It appears that the fortunes of the bond market may be changing for the better, at least for the time being. Not only was the recent inflation report bullish for bonds, but much of the growth in the gross national product in the fourth quarter was caused by a buildup in inventories. Since this denotes a weaker economy, bond prices soared.
Other factors emanating from abroad also are positive for the market. In mid-1987, private Japanese investors stopped buying U.S. bonds and shifted their buying to U.S. stocks. This is probably one of the main reasons that bond prices began to fall, rates began to rise and stock prices continued to hit new daily highs -- until Black Monday.
However, a new buyer -- the Bank of Japan -- appeared on the scene. Flush with dollars it had acquired from supporting the dollar in the foreign exchange market, Japan's central bank bought Treasury bills. This helped the United States finance its budget deficit and also gave the Bank of Japan a return on its reserves.
At the end of the year, the Bank of Japan had $81 billion in foreign exchange reserves. Early this year, the bank perceived that the U.S. trade and budget deficits were not going to improve soon, and that the bank would have to indefinitely continue supporting the dollar, which had stabilized. So why not earn a higher interest rate by buying the longer-term U.S. T-notes and T-bonds? With the dollar stable -- and with the agreement of U.S. allies to continue to support it -- the foreign exchange risk would be minimal.

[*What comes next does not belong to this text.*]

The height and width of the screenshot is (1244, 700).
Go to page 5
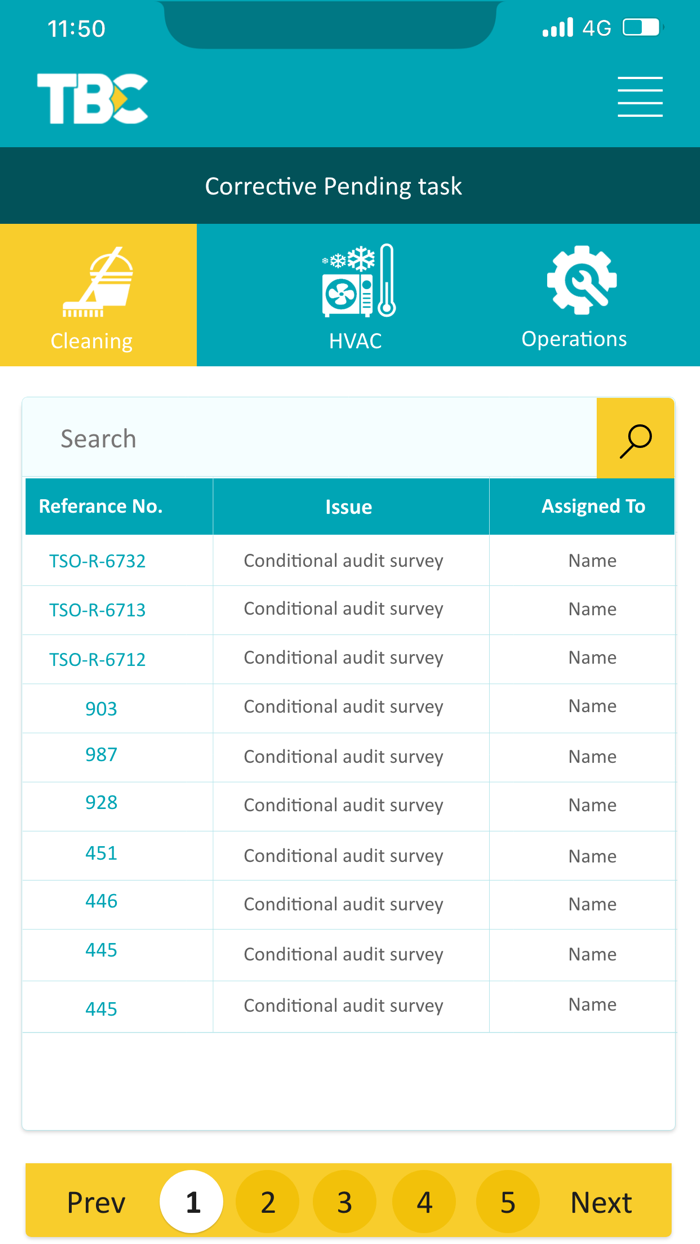coord(507,1201)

The purchase of the longer U.S. securities would continue to help the United States in financing its budget deficit and also help to push U.S. interest rates lower.

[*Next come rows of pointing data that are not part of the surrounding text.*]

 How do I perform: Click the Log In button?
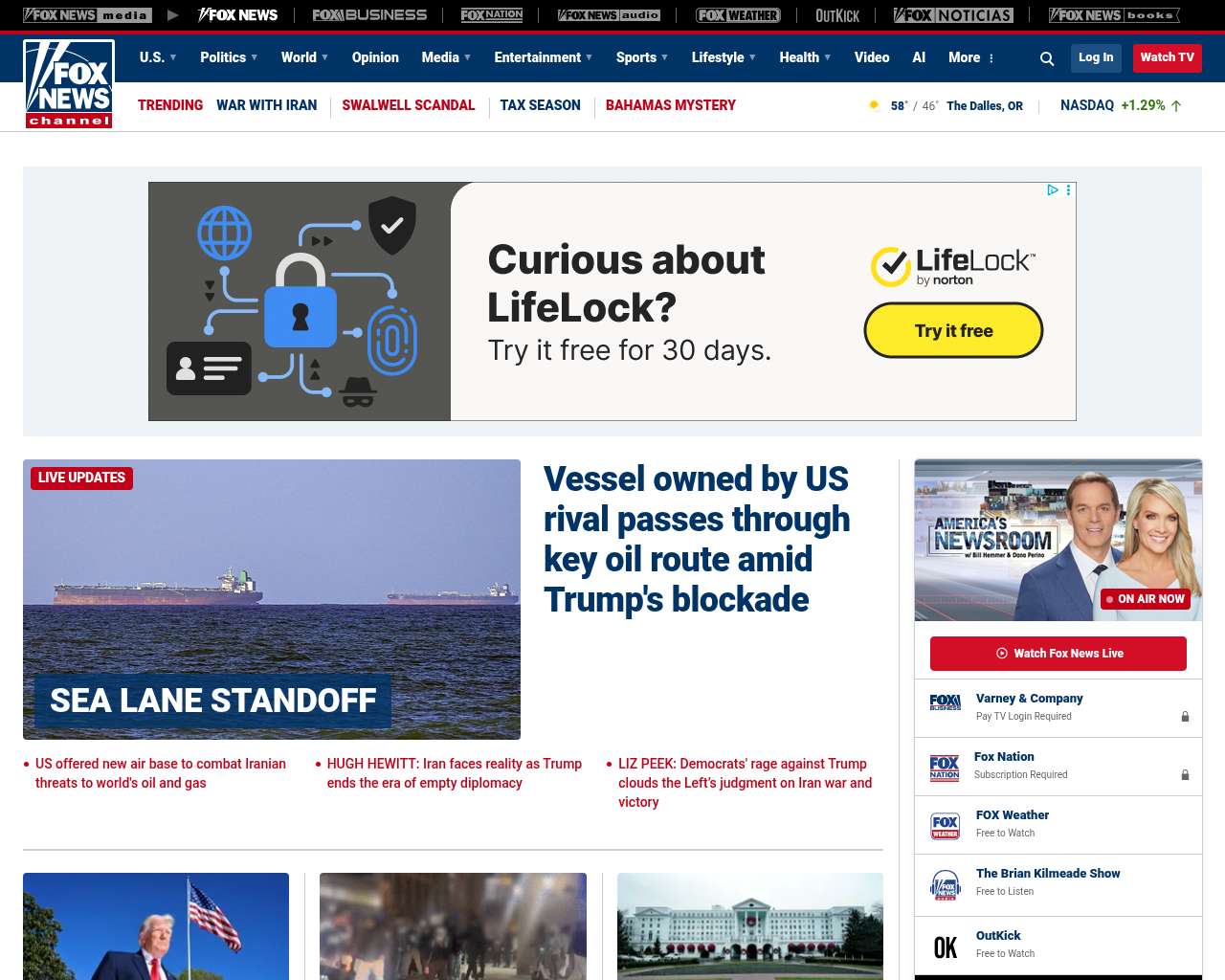[x=1096, y=57]
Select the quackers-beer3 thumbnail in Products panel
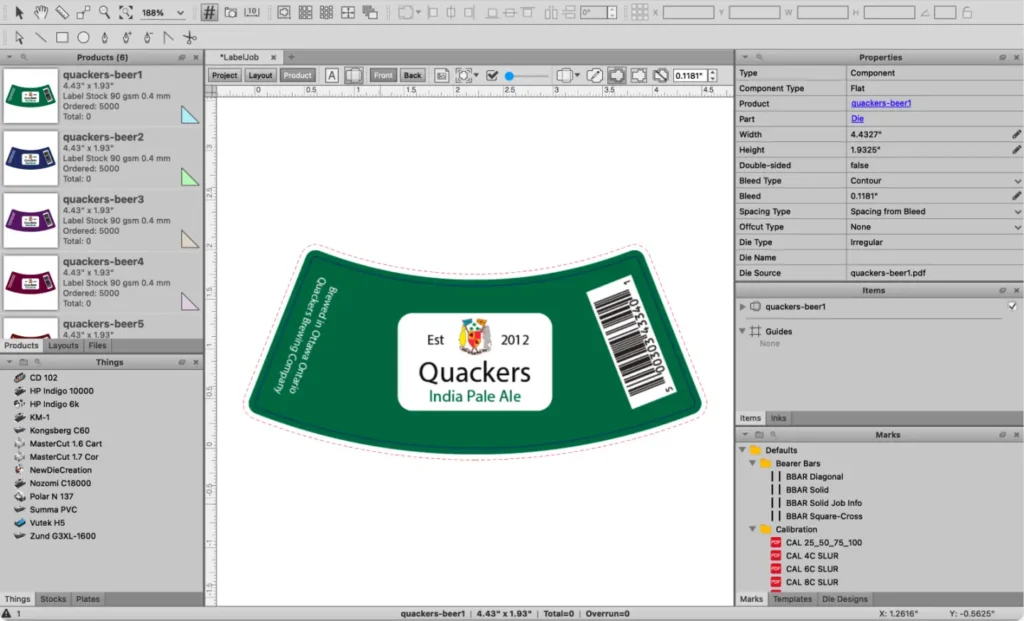This screenshot has width=1024, height=621. point(29,217)
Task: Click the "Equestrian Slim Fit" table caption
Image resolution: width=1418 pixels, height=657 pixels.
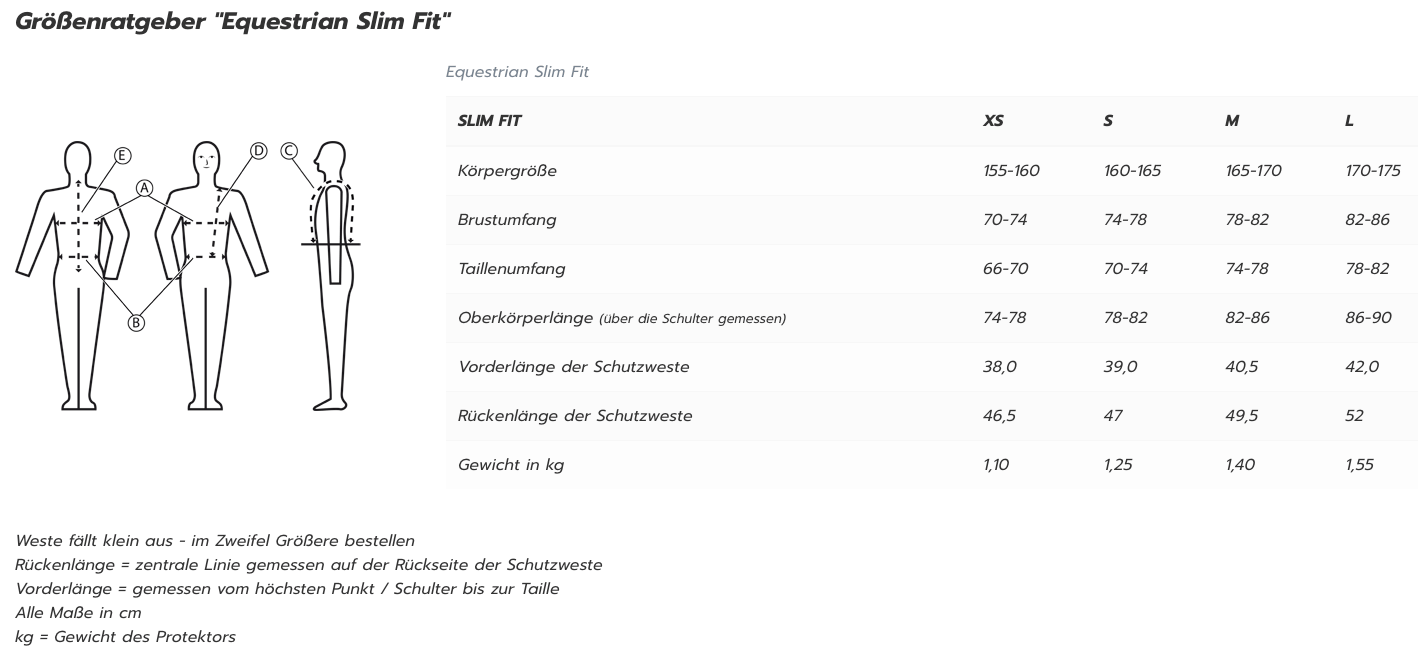Action: pyautogui.click(x=517, y=72)
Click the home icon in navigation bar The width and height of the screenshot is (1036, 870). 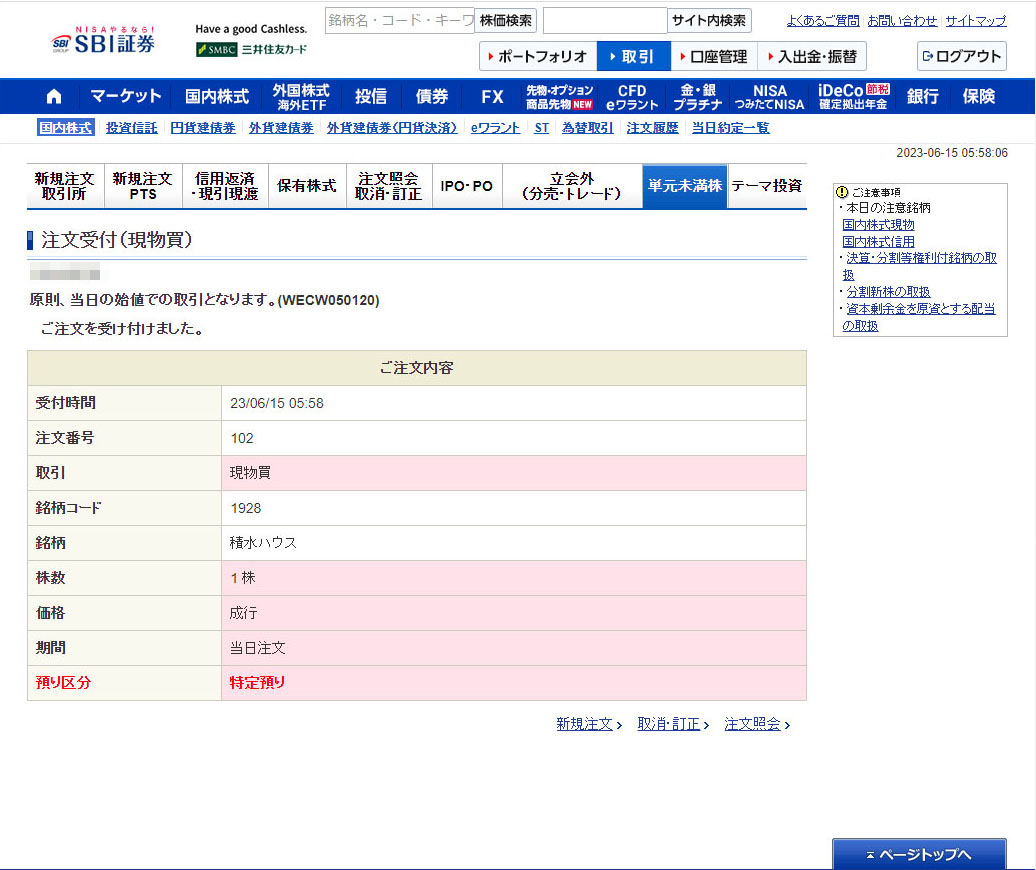pyautogui.click(x=54, y=96)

At the same time, West Germany -- whose economy grew only 1.7 percent in 1987, down from 2.5 percent in 1986 -- decided that its inflation was under control and embarked on an easier monetary policy to stimulate its economy. That will cause interest rates to move lower in West Germany, meaning that the United States can allow its rates to fall and still attract foreign funds to cover the trade deficit.
The Japanese, even with their strong economy and burgeoning money supply, also are taking steps to further lower their interest rates. This will allow the Japanese to raise the costs of their exports to compensate for the currency losses they have sustained because of the falling dollar. But even though this will hurt the export side of their economy, their lower domestic interest rates will help spur their domestic economy and offset the loss of trade.

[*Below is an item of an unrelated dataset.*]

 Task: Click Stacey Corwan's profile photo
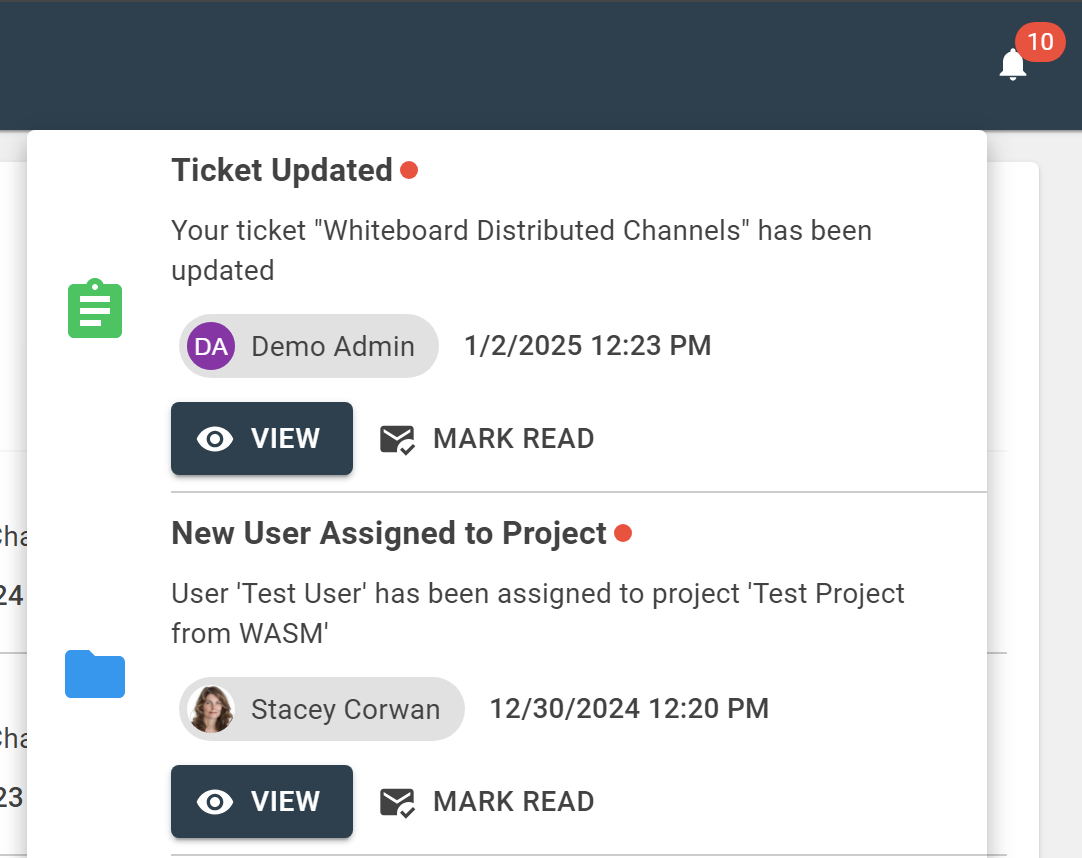[x=211, y=709]
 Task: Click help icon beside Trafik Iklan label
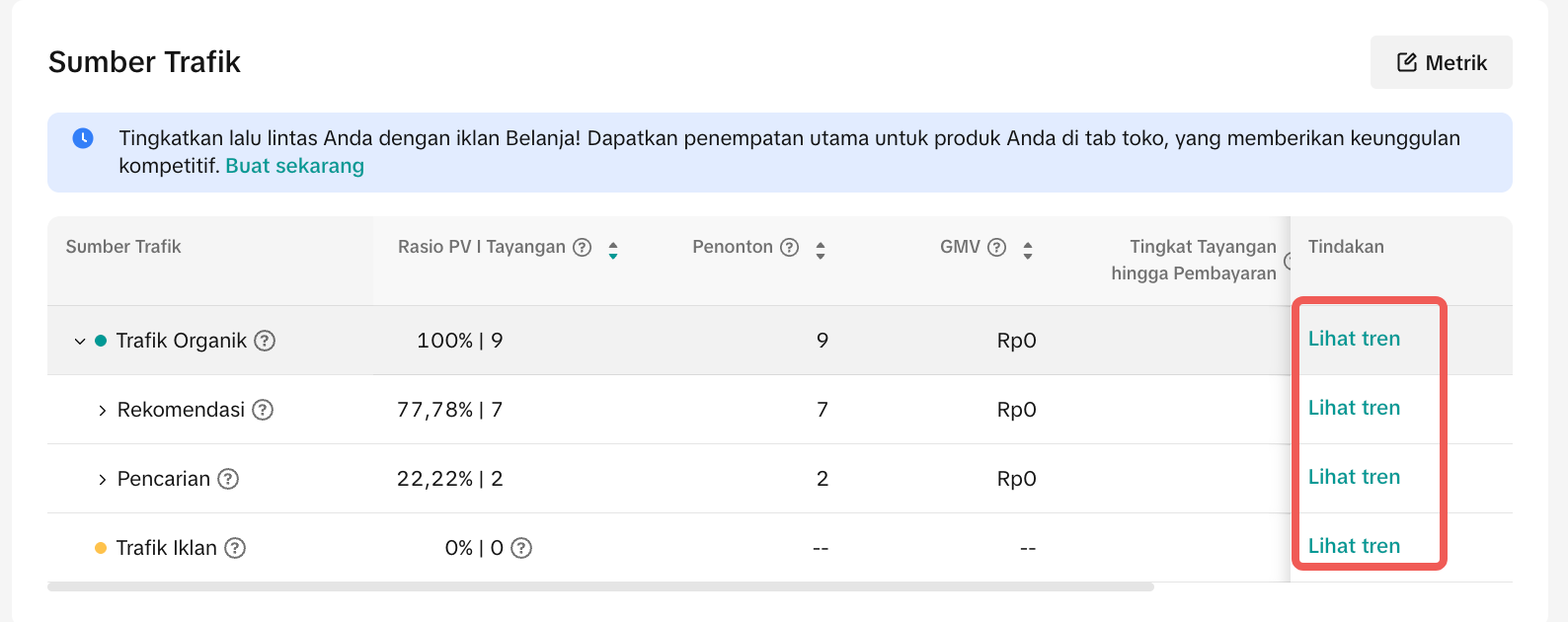[x=235, y=548]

All in all, it would appear that the foreigners have come to the realization that it will take the United States a long time to solve its financial problems. In an effort to protect themselves, they are undertaking policies that will not only benefit their economies, but will help to protect their investments in the United States.
These good tidings for the bond market could not have come at a better time for the Treasury, which last week announced a $27 billion quarterly refunding that will be sold this week.
A three-year note, in $5,000 minimums, will be auctioned Tuesday. The 10-year note, in $1,000 minimums, will be sold Wednesday, and the outstanding 29 1/4-year Treasury bond, also in $1,000 minimums, will be reopened and sold Thursday. These issues should return 7.40 percent, 8.20 percent and 8.40 percent, respectively.
James E. Lebherz has 28 years of experience in fixed-income securities.